[Records excerpted from a collection]
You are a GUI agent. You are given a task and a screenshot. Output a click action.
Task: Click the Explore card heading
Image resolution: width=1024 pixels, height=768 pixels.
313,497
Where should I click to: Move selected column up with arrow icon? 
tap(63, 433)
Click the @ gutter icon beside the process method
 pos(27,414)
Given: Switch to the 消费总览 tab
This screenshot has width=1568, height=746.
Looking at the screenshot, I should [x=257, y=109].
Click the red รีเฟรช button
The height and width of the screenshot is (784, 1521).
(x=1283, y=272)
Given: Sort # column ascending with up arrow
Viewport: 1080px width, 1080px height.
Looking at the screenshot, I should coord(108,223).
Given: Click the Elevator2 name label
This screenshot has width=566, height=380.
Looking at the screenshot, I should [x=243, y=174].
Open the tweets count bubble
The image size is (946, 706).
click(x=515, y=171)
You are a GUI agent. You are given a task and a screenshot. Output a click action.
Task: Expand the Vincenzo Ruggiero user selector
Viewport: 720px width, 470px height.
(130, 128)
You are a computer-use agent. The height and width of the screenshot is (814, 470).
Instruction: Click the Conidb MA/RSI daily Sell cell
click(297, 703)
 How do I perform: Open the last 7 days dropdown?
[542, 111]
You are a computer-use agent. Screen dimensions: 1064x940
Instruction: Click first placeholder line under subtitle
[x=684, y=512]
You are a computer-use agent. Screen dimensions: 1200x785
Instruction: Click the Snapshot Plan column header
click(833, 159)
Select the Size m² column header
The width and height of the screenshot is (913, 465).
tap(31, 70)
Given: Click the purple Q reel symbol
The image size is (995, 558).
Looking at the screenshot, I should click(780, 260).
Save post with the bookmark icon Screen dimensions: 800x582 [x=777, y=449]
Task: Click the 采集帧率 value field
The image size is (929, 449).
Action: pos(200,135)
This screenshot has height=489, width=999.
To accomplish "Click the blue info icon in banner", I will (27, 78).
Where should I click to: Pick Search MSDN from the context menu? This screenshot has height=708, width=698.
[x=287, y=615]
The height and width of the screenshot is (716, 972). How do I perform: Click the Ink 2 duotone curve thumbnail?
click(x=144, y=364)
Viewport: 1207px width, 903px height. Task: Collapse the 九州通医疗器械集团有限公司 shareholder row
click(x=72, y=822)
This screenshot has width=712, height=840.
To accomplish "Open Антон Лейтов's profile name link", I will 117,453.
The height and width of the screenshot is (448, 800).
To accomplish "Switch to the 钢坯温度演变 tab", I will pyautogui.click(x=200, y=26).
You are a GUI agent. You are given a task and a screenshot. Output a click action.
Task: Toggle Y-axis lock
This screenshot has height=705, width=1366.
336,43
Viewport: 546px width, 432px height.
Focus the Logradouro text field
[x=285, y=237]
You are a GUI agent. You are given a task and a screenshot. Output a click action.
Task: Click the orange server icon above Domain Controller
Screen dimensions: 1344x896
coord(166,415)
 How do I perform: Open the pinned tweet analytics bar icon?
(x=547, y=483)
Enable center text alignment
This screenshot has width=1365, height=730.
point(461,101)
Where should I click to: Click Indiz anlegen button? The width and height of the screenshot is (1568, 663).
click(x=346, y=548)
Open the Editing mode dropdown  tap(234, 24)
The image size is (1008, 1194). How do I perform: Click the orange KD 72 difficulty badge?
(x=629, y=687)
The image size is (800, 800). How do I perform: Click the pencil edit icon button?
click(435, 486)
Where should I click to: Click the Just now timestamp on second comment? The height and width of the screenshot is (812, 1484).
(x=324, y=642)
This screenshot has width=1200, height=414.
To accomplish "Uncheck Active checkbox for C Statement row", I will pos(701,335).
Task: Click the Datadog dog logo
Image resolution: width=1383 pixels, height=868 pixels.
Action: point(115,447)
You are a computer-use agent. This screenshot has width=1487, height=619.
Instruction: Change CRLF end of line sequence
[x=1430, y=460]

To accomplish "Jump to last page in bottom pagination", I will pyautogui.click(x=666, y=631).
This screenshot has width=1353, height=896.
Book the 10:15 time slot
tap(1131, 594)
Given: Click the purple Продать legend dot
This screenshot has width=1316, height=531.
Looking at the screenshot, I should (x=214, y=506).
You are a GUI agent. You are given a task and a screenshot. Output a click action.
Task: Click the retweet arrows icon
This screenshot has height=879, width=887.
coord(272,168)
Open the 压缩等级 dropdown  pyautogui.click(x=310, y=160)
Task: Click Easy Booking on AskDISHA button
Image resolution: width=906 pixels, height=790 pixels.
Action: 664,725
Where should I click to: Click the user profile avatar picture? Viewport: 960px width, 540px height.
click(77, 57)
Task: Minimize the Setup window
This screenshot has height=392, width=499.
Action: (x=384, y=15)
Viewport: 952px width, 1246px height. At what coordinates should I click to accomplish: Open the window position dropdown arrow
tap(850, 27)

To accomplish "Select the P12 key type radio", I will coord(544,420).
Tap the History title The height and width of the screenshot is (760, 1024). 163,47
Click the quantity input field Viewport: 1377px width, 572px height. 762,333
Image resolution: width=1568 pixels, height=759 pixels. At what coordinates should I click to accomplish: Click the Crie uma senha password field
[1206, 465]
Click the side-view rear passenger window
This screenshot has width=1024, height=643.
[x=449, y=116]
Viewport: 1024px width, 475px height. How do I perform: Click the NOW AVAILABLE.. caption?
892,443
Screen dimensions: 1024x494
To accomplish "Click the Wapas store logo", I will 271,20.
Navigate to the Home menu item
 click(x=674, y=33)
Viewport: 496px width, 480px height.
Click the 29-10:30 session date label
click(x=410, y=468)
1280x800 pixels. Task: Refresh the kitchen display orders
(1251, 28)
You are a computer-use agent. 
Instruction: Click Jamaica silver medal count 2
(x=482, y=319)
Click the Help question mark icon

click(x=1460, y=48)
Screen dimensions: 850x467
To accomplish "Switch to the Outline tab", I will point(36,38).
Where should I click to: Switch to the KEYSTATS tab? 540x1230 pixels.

* [WORK REQUEST]: Return all of the lines above exactly, with none omitted.

* [REPLY TO THE EXERCISE]:
You are a GUI agent. You are given a task and a screenshot. Output a click action.
Task: Click the Explore card heading
Image resolution: width=1024 pixels, height=768 pixels.
313,497
Where should I click to: Move selected column up with arrow icon? 
tap(63, 433)
Click the @ gutter icon beside the process method
 pos(27,414)
Given: Switch to the 消费总览 tab
This screenshot has width=1568, height=746.
Looking at the screenshot, I should [x=257, y=109].
Click the red รีเฟรช button
The height and width of the screenshot is (784, 1521).
(x=1283, y=272)
Given: Sort # column ascending with up arrow
Viewport: 1080px width, 1080px height.
Looking at the screenshot, I should coord(108,223).
Given: Click the Elevator2 name label
This screenshot has width=566, height=380.
Looking at the screenshot, I should [x=243, y=174].
Open the tweets count bubble
The image size is (946, 706).
click(x=515, y=171)
You are a GUI agent. You are given a task and a screenshot. Output a click action.
Task: Expand the Vincenzo Ruggiero user selector
Viewport: 720px width, 470px height.
(130, 128)
You are a computer-use agent. The height and width of the screenshot is (814, 470).
Instruction: Click the Conidb MA/RSI daily Sell cell
click(297, 703)
 How do I perform: Open the last 7 days dropdown?
[542, 111]
You are a computer-use agent. Screen dimensions: 1064x940
Instruction: Click first placeholder line under subtitle
[x=684, y=512]
You are a computer-use agent. Screen dimensions: 1200x785
Instruction: Click the Snapshot Plan column header
click(833, 159)
Select the Size m² column header
The width and height of the screenshot is (913, 465).
tap(31, 70)
Given: Click the purple Q reel symbol
The image size is (995, 558).
Looking at the screenshot, I should click(780, 260).
Save post with the bookmark icon Screen dimensions: 800x582 [x=777, y=449]
Task: Click the 采集帧率 value field
The image size is (929, 449).
Action: pos(200,135)
This screenshot has height=489, width=999.
To accomplish "Click the blue info icon in banner", I will (27, 78).
Where should I click to: Pick Search MSDN from the context menu? This screenshot has height=708, width=698.
[x=287, y=615]
The height and width of the screenshot is (716, 972). How do I perform: Click the Ink 2 duotone curve thumbnail?
click(x=144, y=364)
Viewport: 1207px width, 903px height. Task: Collapse the 九州通医疗器械集团有限公司 shareholder row
click(x=72, y=822)
This screenshot has width=712, height=840.
To accomplish "Open Антон Лейтов's profile name link", I will 117,453.
The height and width of the screenshot is (448, 800).
To accomplish "Switch to the 钢坯温度演变 tab", I will pyautogui.click(x=200, y=26).
You are a GUI agent. You are given a task and a screenshot. Output a click action.
Task: Toggle Y-axis lock
This screenshot has height=705, width=1366.
336,43
Viewport: 546px width, 432px height.
Focus the Logradouro text field
[x=285, y=237]
You are a GUI agent. You are given a task and a screenshot. Output a click action.
Task: Click the orange server icon above Domain Controller
Screen dimensions: 1344x896
coord(166,415)
 How do I perform: Open the pinned tweet analytics bar icon?
(x=547, y=483)
Enable center text alignment
This screenshot has width=1365, height=730.
point(461,101)
Where should I click to: Click Indiz anlegen button? The width and height of the screenshot is (1568, 663).
click(x=346, y=548)
Open the Editing mode dropdown  tap(234, 24)
The image size is (1008, 1194). How do I perform: Click the orange KD 72 difficulty badge?
(x=629, y=687)
The image size is (800, 800). How do I perform: Click the pencil edit icon button?
click(435, 486)
Where should I click to: Click the Just now timestamp on second comment? The height and width of the screenshot is (812, 1484).
(x=324, y=642)
This screenshot has width=1200, height=414.
To accomplish "Uncheck Active checkbox for C Statement row", I will pos(701,335).
Task: Click the Datadog dog logo
Image resolution: width=1383 pixels, height=868 pixels.
Action: point(115,447)
You are a computer-use agent. This screenshot has width=1487, height=619.
Instruction: Change CRLF end of line sequence
[x=1430, y=460]

To accomplish "Jump to last page in bottom pagination", I will pyautogui.click(x=666, y=631).
This screenshot has width=1353, height=896.
Book the 10:15 time slot
tap(1131, 594)
Given: Click the purple Продать legend dot
This screenshot has width=1316, height=531.
Looking at the screenshot, I should (x=214, y=506).
You are a GUI agent. You are given a task and a screenshot. Output a click action.
Task: Click the retweet arrows icon
This screenshot has height=879, width=887.
coord(272,168)
Open the 压缩等级 dropdown  pyautogui.click(x=310, y=160)
Task: Click Easy Booking on AskDISHA button
Image resolution: width=906 pixels, height=790 pixels.
Action: 664,725
Where should I click to: Click the user profile avatar picture? Viewport: 960px width, 540px height.
click(77, 57)
Task: Minimize the Setup window
This screenshot has height=392, width=499.
Action: (x=384, y=15)
Viewport: 952px width, 1246px height. At what coordinates should I click to accomplish: Open the window position dropdown arrow
tap(850, 27)

To accomplish "Select the P12 key type radio", I will coord(544,420).
Tap the History title The height and width of the screenshot is (760, 1024). 163,47
Click the quantity input field Viewport: 1377px width, 572px height. 762,333
Image resolution: width=1568 pixels, height=759 pixels. At what coordinates should I click to accomplish: Click the Crie uma senha password field
[1206, 465]
Click the side-view rear passenger window
This screenshot has width=1024, height=643.
[x=449, y=116]
Viewport: 1024px width, 475px height. How do I perform: Click the NOW AVAILABLE.. caption?
892,443
Screen dimensions: 1024x494
To accomplish "Click the Wapas store logo", I will 271,20.
Navigate to the Home menu item
 click(x=674, y=33)
Viewport: 496px width, 480px height.
Click the 29-10:30 session date label
click(x=410, y=468)
1280x800 pixels. Task: Refresh the kitchen display orders
(1251, 28)
You are a computer-use agent. 
Instruction: Click Jamaica silver medal count 2
(x=482, y=319)
Click the Help question mark icon

click(x=1460, y=48)
Screen dimensions: 850x467
To accomplish "Switch to the Outline tab", I will point(36,38).
Where should I click to: Switch to the KEYSTATS tab? 540x1230 pixels.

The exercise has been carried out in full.